Emploi : ces secteurs qui vont recruter en Afrique

En dix ans, le continent doit créer 122 millions de postes pour ses jeunes. Un défi de taille, mais pas inaccessible si les gouvernements misent sur la transformation du secteur informel et sur plusieurs gisements d’embauches.

De l’emploi, et vite ! Au sein de l’immense siège de l’Organisation internationale du travail (OIT), à Genève, il y avait au début du mois d’avril un air de déclaration de guerre contre le chômage. L’agence onusienne avait réuni plusieurs centaines de chercheurs, syndicalistes et patrons des quatre coins du monde pour réfléchir sur l’avenir du travail, la fin redoutée de la protection sociale et l’avènement des robots.

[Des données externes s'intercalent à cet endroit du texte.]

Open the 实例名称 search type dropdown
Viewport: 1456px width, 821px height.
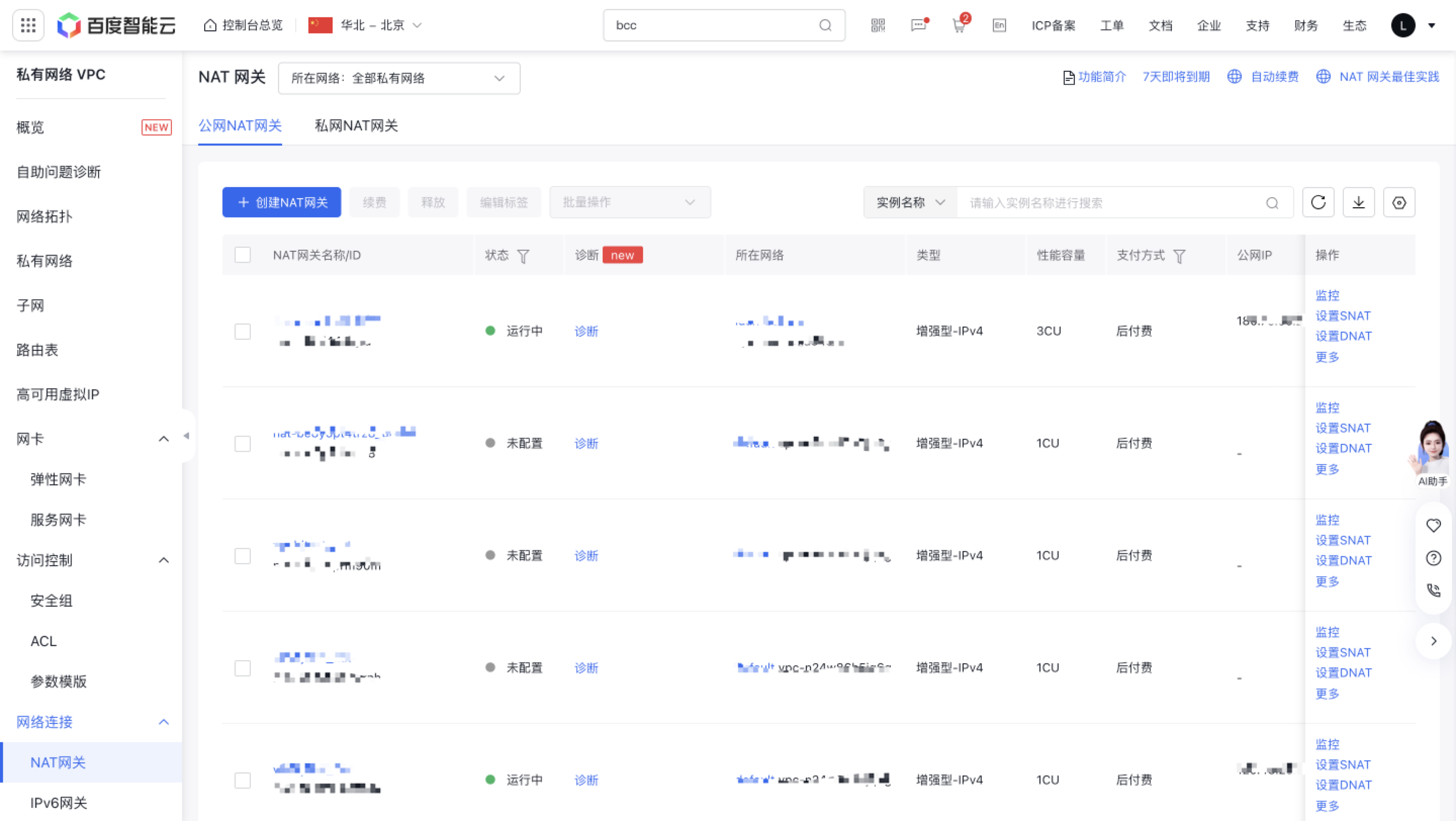(x=910, y=202)
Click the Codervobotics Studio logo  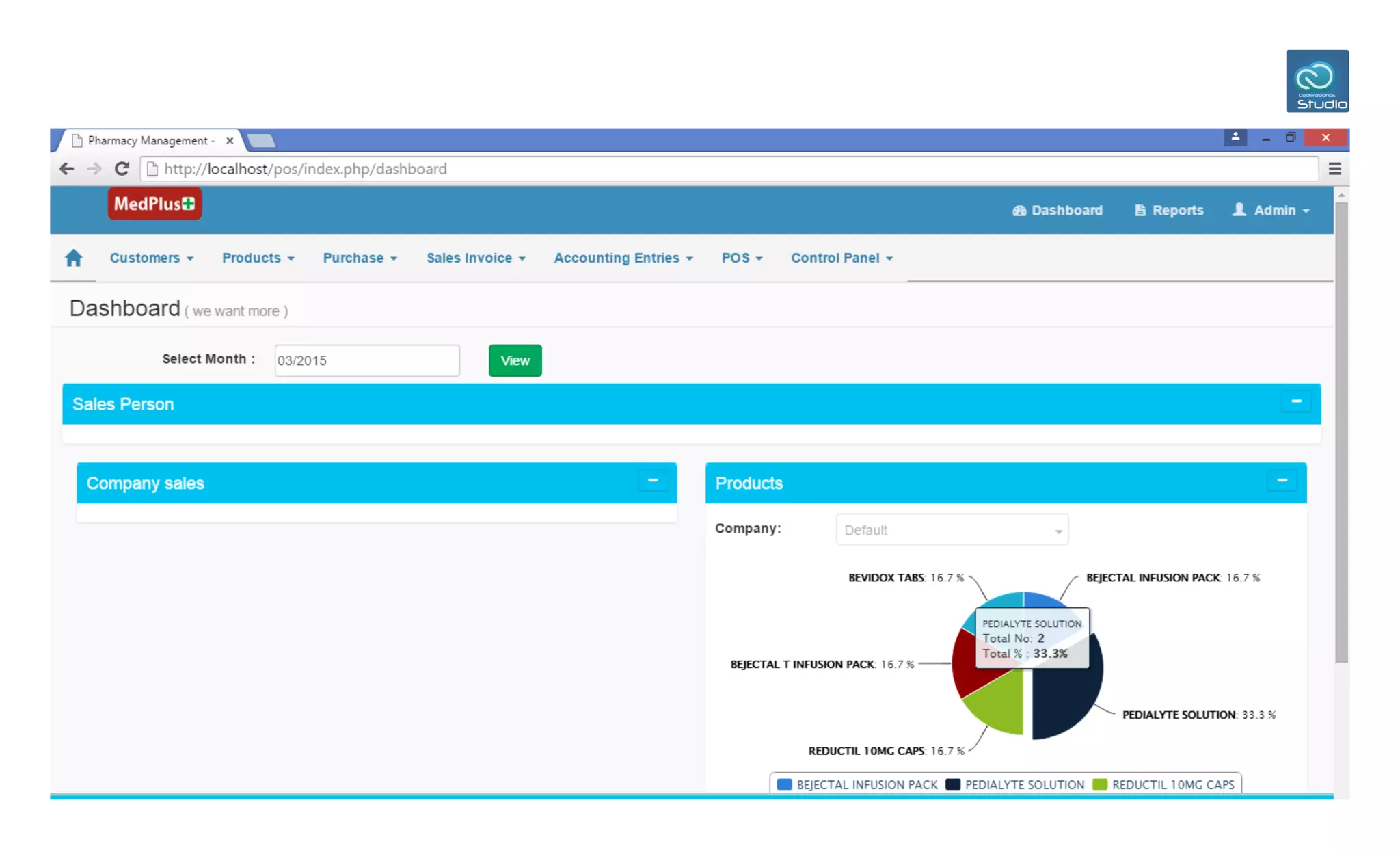coord(1317,81)
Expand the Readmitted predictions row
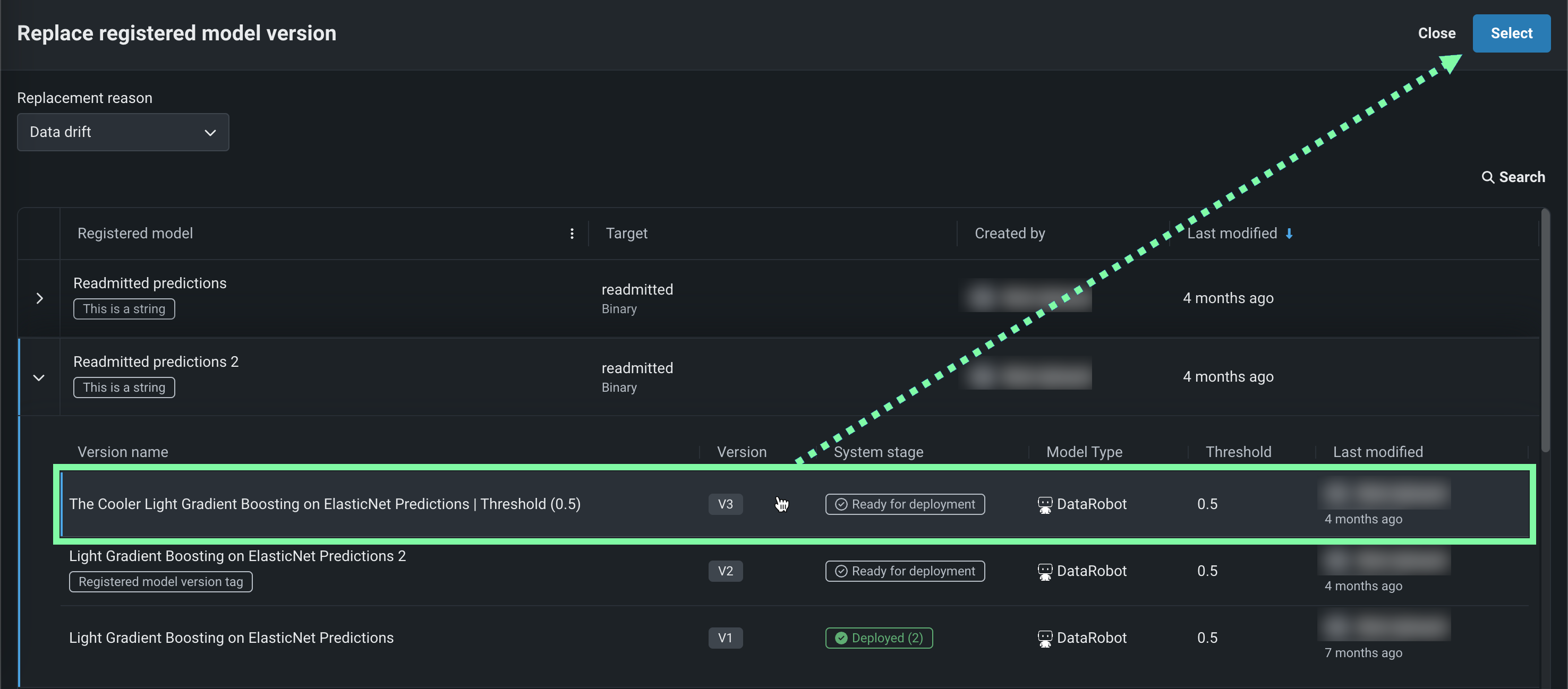Viewport: 1568px width, 689px height. coord(39,298)
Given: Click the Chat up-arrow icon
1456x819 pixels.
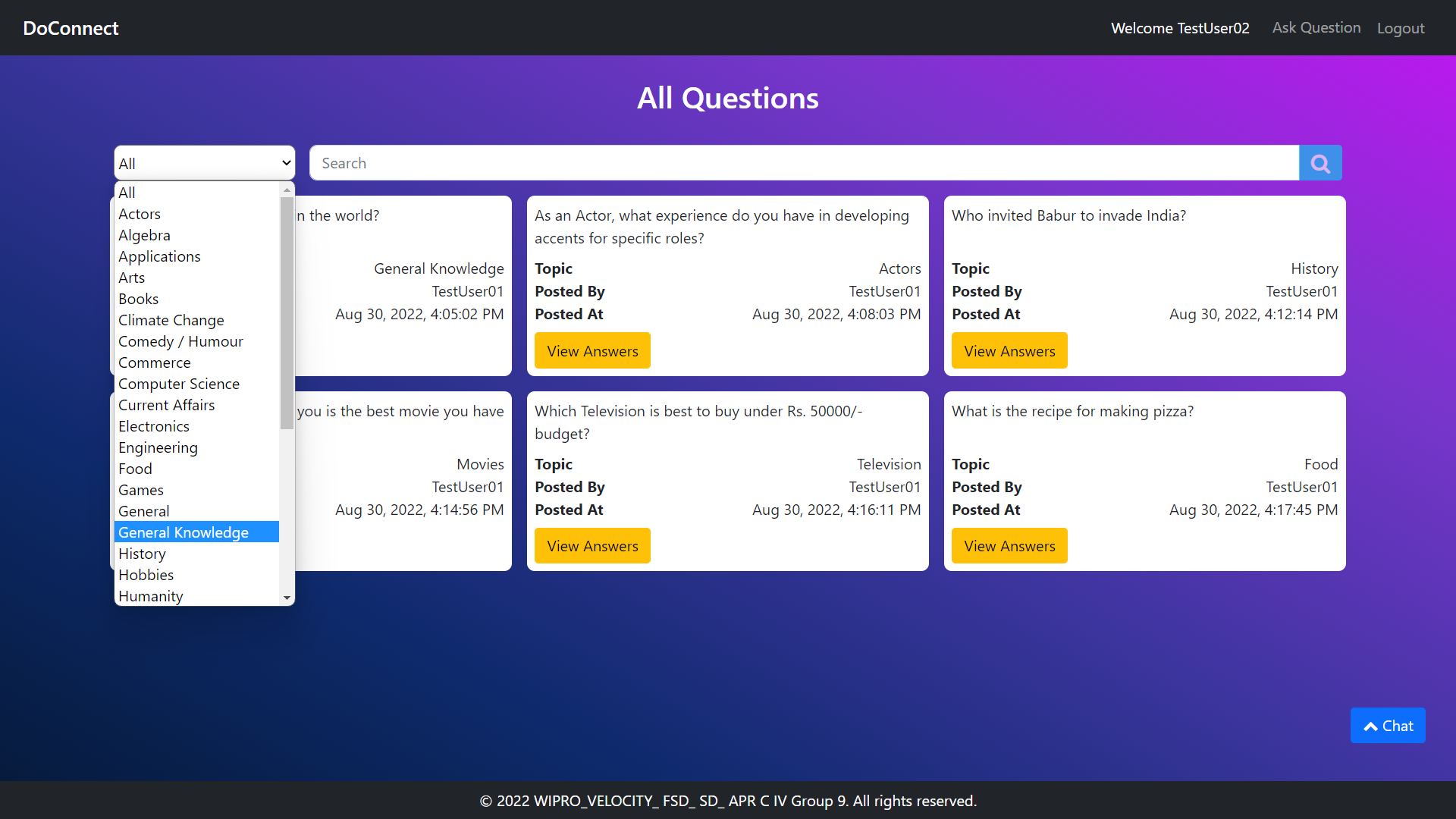Looking at the screenshot, I should pyautogui.click(x=1370, y=726).
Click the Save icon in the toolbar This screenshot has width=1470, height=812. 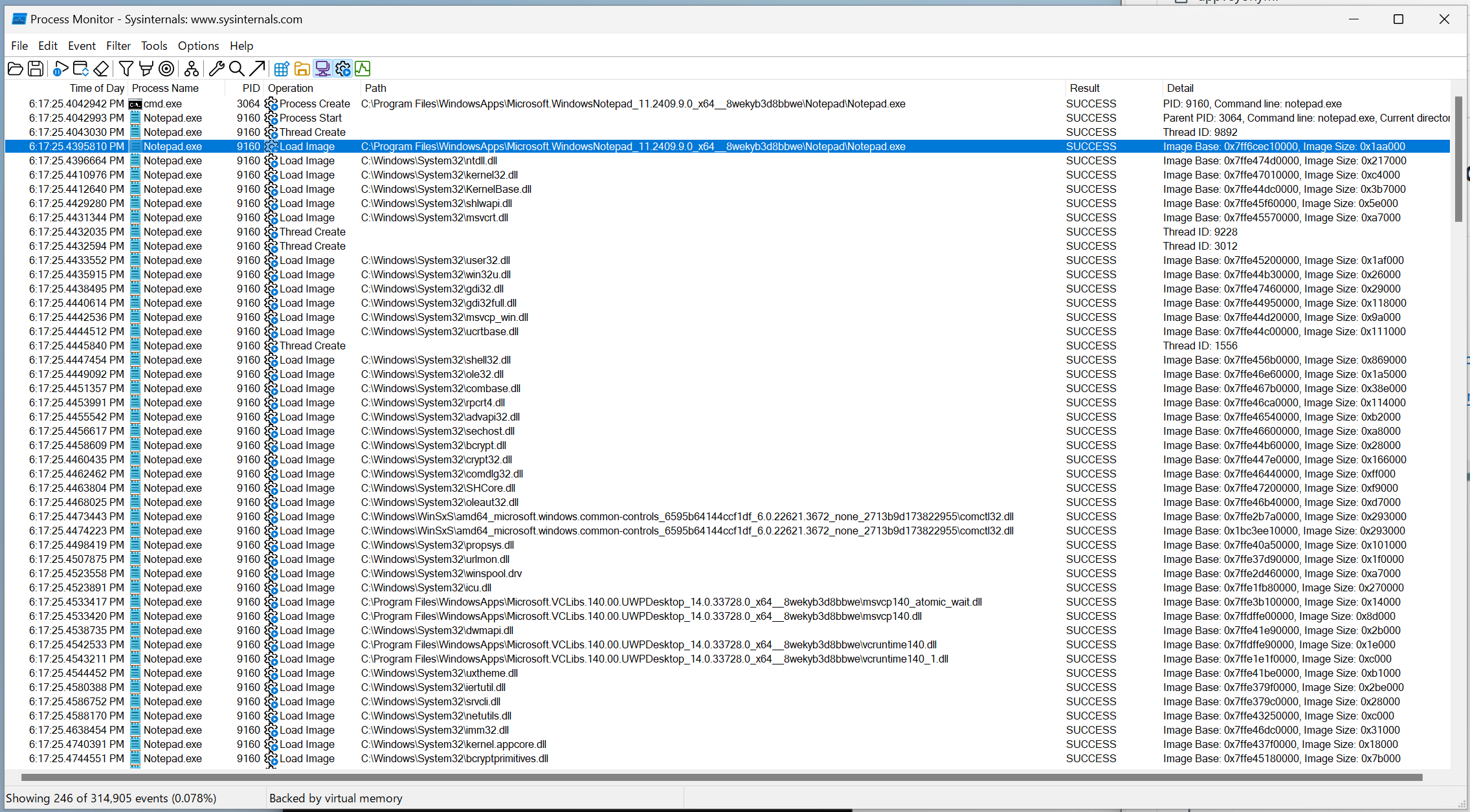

122 millions de postes à créer en Afrique

Un chiffre planait au-dessus de toutes les conjectures : 600 millions. C’est le nombre colossal d’emplois qu’il serait nécessaire de créer d’ici à dix ans – dont 122 millions en Afrique – pour absorber l’afflux de jeunes qui entreront sur le marché du travail.

Les chiffres concernant le continent ne souffrent d’aucune ambiguïté. Le Maghreb connaît un taux de chômage de 27 % en moyenne, qui atteint 40 % chez les jeunes femmes. Au sud du Sahara, où ce chiffre grimpe jusqu’à 50 %, le problème porte également sur la qualité des emplois, avec 40 % de travailleurs pauvres.

Les gouvernements africains affichent leur bonne volonté en organisant tous les deux ans une rencontre des ministres du Travail de l’Union africaine consacrée à l’emploi et au développement social. La dernière en date a eu lieu à Alger du 24 au 28 avril. Mais les faits sont têtus. Ainsi, la Guinée compte, pour une population active de 5 millions de personnes, « environ 100 000 postes dans le secteur public et 60 000 dans le privé », estime Mamadou Saliou Diallo.

CERTAINS DIPLÔMÉS OPTENT POUR L’ÉMIGRATION, MAIS LA MAJORITÉ SE TOURNE VERS L’INFORMEL ET LE SYSTÈME D.

Pour le secrétaire général de l’Organisation nationale des syndicats libres de Guinée (ONSLG), également présent à Genève, « si vous n’êtes pas proche du pouvoir, vous n’avez aucune chance ».